= Fortress chess =

Four-player chess variant

Fortress chess (also known as Russian Four-Handed chess) is a four-player chess variant played in Russia in the 18th and 19th centuries. The board contains 192 squares including the fortresses at its corners. The fortresses contain 16 squares and various pieces are placed inside.

== History ==
One of the earliest potential references to Fortress Chess comes from William Coxe in 1784, and Alexander Petrov's grandfather noted that Catherine the Great played the variant. The first confirmed modern version of Russian four-handed chess comes from what Ivan Alexandrovich Butrimov wrote about the game in 1821; however, he included few details about how the game was played.
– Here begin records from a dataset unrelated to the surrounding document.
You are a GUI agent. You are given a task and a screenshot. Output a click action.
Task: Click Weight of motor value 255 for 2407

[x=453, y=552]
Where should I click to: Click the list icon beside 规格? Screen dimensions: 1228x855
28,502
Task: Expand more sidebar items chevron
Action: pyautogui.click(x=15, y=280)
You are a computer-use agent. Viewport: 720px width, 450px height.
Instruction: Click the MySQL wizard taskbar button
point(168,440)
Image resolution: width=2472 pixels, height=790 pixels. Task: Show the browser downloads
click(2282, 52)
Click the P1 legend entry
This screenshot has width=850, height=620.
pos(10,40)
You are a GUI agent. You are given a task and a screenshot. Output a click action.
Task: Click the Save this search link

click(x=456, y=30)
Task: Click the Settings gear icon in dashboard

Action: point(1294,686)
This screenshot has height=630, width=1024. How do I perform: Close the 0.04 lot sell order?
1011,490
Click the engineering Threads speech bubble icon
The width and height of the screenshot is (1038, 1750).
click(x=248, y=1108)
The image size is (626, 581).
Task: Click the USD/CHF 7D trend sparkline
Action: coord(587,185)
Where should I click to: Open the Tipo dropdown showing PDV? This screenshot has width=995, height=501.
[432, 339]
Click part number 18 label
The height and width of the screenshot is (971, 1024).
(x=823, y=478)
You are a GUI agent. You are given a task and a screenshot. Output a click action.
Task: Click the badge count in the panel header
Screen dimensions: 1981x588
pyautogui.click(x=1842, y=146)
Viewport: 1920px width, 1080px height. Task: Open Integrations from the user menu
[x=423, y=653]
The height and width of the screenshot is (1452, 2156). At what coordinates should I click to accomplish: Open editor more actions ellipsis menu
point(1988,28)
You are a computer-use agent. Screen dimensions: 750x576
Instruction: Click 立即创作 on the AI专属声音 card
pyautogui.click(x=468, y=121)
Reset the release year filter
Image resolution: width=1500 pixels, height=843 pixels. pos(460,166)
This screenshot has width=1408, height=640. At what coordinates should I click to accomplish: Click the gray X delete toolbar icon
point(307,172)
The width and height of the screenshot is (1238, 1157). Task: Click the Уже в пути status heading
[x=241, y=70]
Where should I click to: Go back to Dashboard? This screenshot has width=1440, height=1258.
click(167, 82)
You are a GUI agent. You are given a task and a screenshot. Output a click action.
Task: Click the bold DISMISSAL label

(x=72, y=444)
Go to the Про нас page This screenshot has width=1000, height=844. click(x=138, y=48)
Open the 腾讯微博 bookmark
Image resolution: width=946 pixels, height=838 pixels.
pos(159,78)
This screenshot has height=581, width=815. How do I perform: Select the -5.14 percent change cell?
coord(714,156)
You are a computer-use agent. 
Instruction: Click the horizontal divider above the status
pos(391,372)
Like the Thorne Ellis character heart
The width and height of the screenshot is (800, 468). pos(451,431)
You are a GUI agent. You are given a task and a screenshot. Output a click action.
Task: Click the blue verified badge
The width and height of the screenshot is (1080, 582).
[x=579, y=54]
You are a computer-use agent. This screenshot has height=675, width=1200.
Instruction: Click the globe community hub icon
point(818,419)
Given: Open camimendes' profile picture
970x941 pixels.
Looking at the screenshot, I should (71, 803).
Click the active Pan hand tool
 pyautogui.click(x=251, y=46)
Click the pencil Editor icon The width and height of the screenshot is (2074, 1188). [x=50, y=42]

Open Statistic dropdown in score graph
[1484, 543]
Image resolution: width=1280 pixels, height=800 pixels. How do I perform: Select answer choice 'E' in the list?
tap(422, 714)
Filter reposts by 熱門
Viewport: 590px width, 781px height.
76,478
Alexander Petrov's publication of the rules and strategy in the German chess article Schachzeitung clarified most of the rules necessary to play the game.

== Rules ==
Fortress chess is a 4-player variant that is played in teams of 2 with teammates sitting opposite one another and moving clockwise. Within the 192 squares; there are 128 squares in the center and four 4×4 squares on each corner of the board. Each 4×4 square has a knight, bishop, and rook that each player may place however they see fit before the start of the game. All the pieces move exactly as they do in FIDE chess, with the exception of the gate on the sides of each 4×4 box, which no piece, including the knight, can go through. Pawns promote when they reach either to an opponent's side of a board, or they reach an allies board, though it is unclear whether the pawn is able to promote should it enter a player's fortress. Once an opponent is checkmated, all of their pieces are removed from the chessboard. The game ends when both players on a team are checkmated.

== Strategy ==
One of the key strategies for success in Fortress chess comes from running the king to the fortress for protection; as such castling is often not preferred. Since all of the pieces of a teammate are removed after they are checkmated, it is significant for success to stop a teammate from being checkmated.